BEGIN PROVIDED DATA

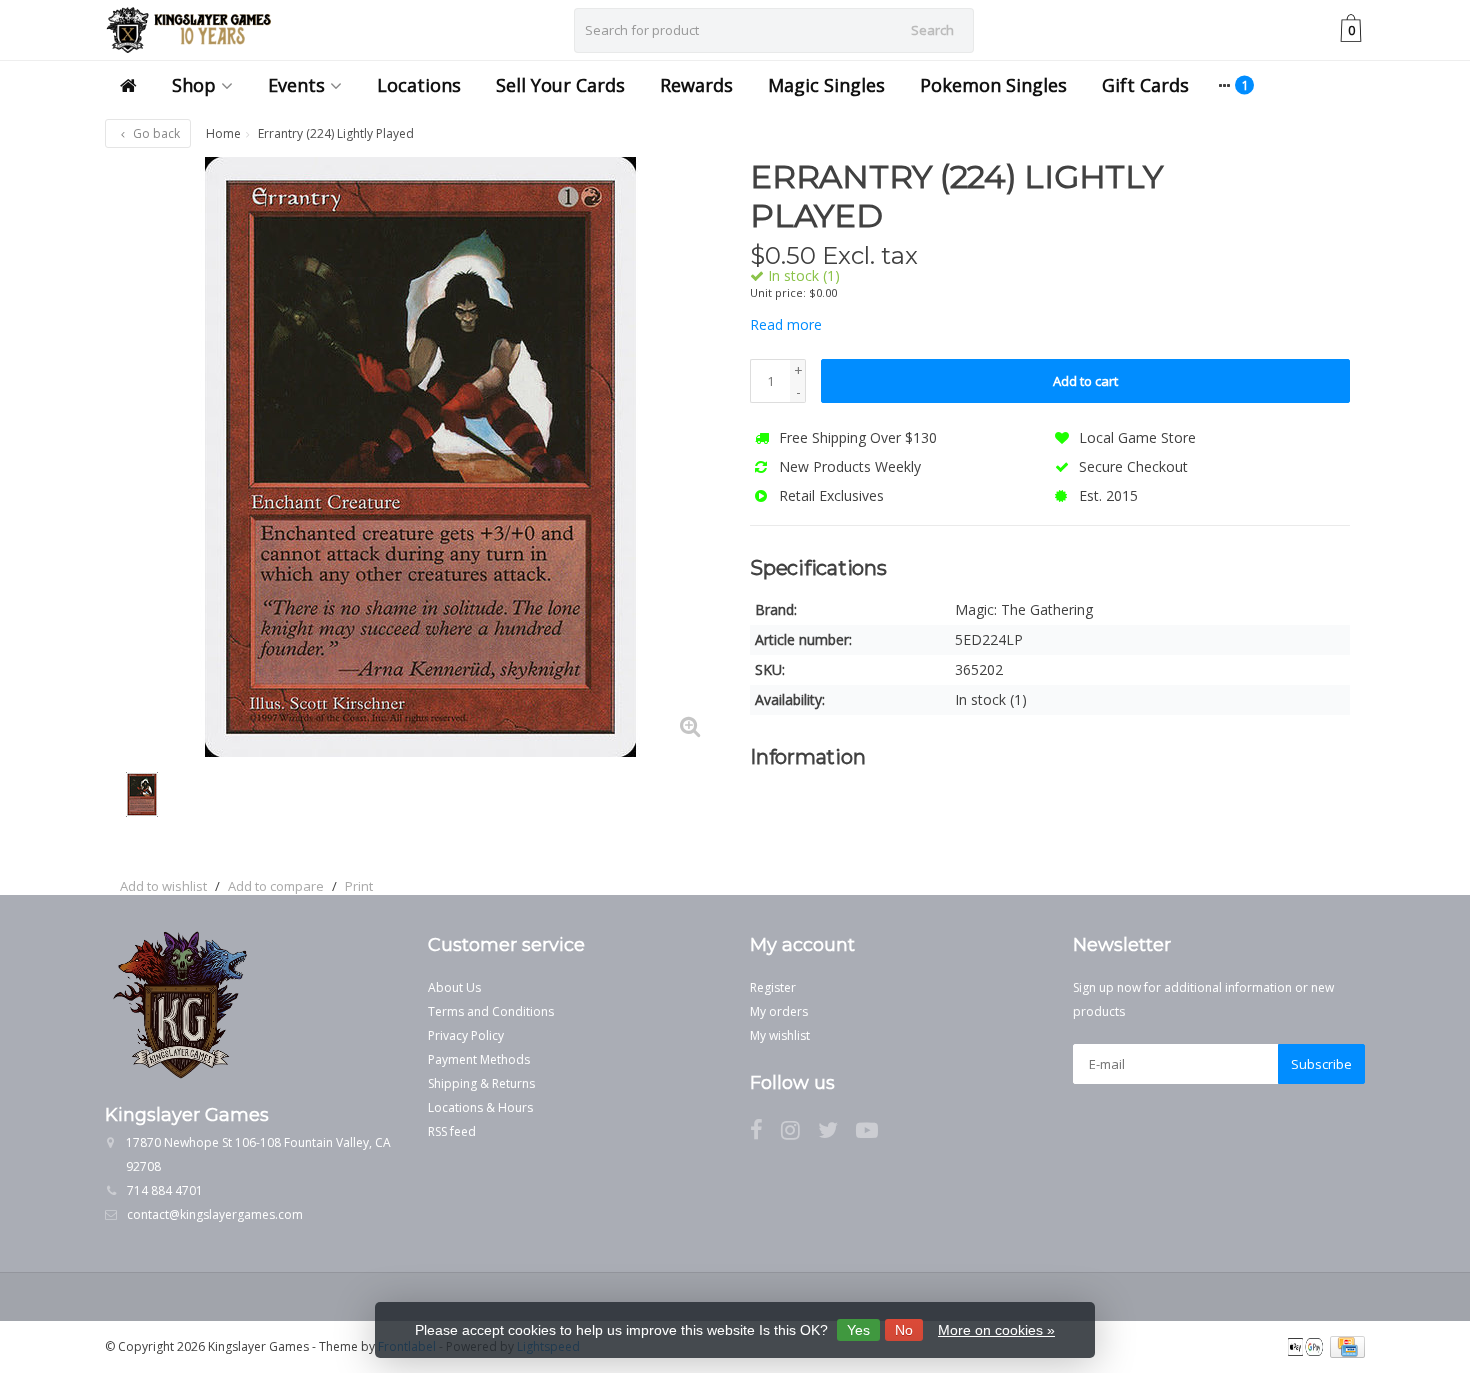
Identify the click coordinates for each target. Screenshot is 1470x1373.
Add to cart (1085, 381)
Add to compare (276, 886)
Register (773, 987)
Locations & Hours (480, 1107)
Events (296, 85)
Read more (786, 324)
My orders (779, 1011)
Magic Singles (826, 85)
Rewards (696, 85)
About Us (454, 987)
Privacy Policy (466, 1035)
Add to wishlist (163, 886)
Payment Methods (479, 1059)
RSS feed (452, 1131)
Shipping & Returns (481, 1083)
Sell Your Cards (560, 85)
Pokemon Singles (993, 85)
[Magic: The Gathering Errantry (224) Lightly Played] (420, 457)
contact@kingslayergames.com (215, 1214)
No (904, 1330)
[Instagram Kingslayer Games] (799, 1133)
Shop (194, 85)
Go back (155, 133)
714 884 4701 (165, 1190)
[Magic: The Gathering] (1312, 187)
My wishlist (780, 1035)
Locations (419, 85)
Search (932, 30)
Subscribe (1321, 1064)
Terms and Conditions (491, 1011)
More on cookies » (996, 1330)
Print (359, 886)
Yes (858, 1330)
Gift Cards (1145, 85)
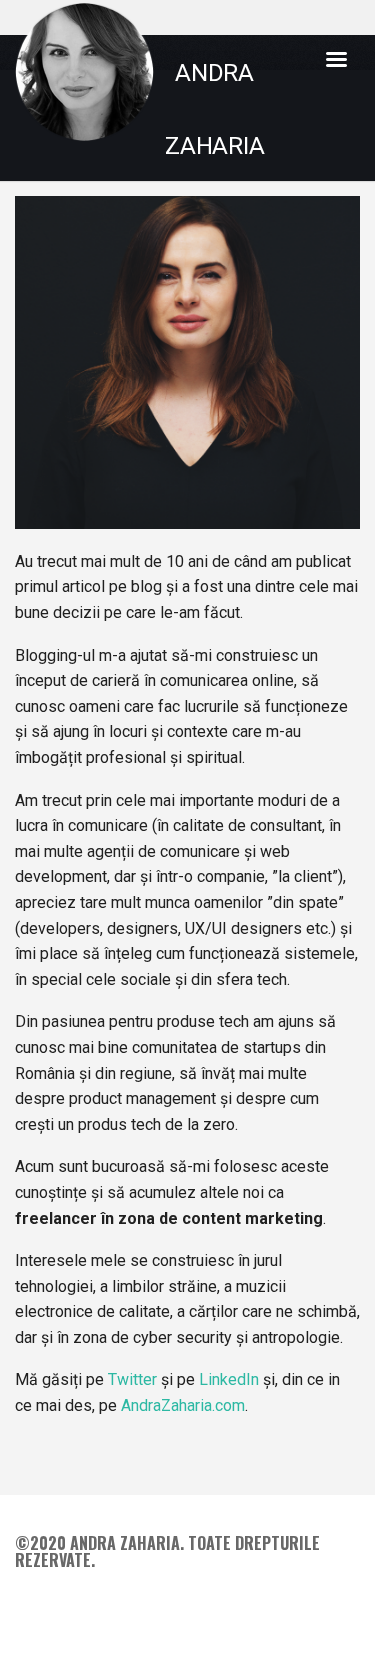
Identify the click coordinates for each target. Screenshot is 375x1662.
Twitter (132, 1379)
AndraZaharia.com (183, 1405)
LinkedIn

END PROVIDED DATA
BEGIN PROVIDED DATA

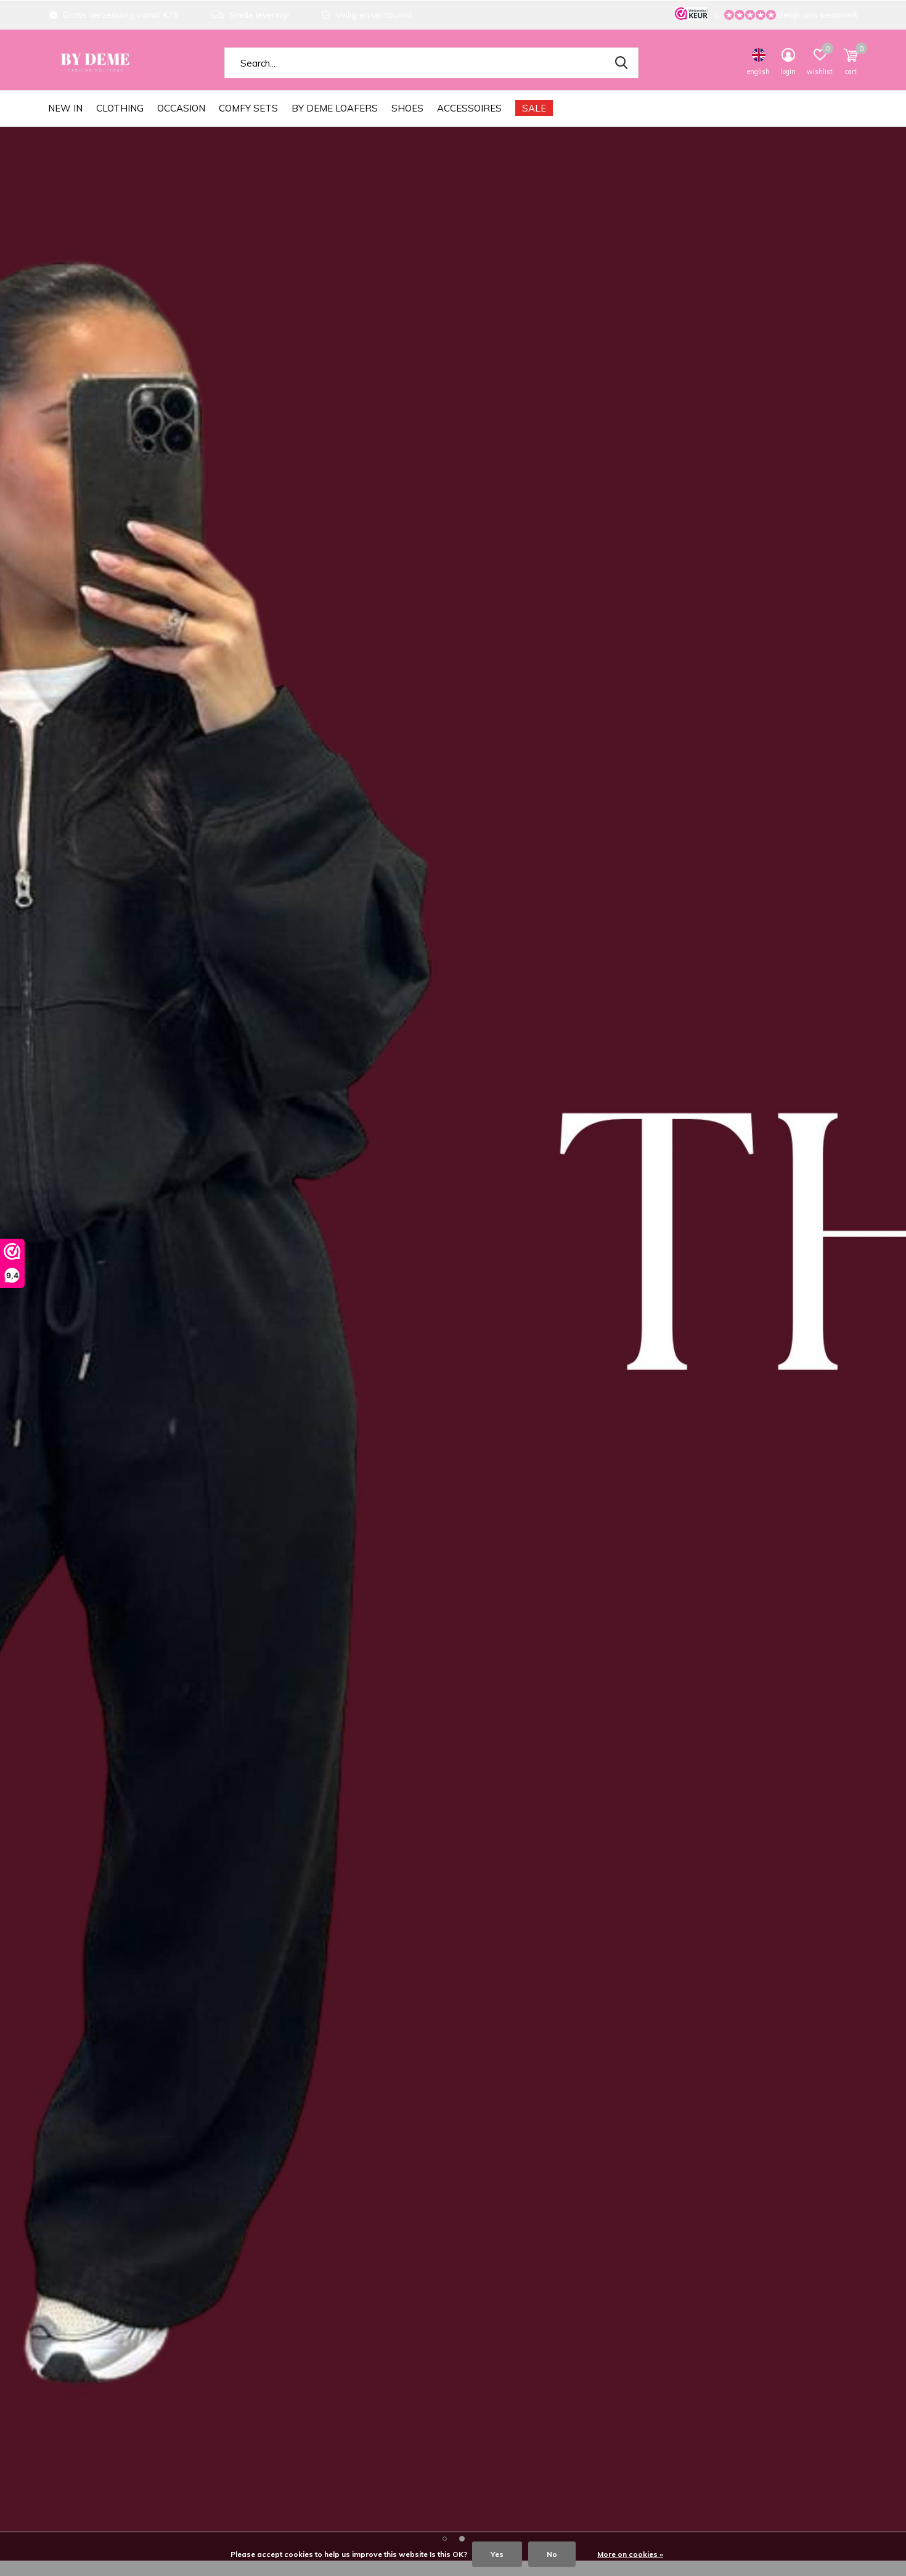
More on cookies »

END PROVIDED DATA
BEGIN PROVIDED DATA

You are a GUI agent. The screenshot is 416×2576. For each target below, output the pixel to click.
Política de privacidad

END PROVIDED DATA

» EXERCISE BRIEF: Return the span of lines in the data above that opens at the line with "Payment Methods (479, 1059)" and closes at the line with "No (904, 1330)", exactly, ends included, nothing else.

» WORKED SOLUTION:
Payment Methods (479, 1059)
RSS feed (452, 1131)
Shipping & Returns (481, 1083)
Sell Your Cards (560, 85)
Pokemon Singles (993, 85)
[Magic: The Gathering Errantry (224) Lightly Played] (420, 457)
contact@kingslayergames.com (215, 1214)
No (904, 1330)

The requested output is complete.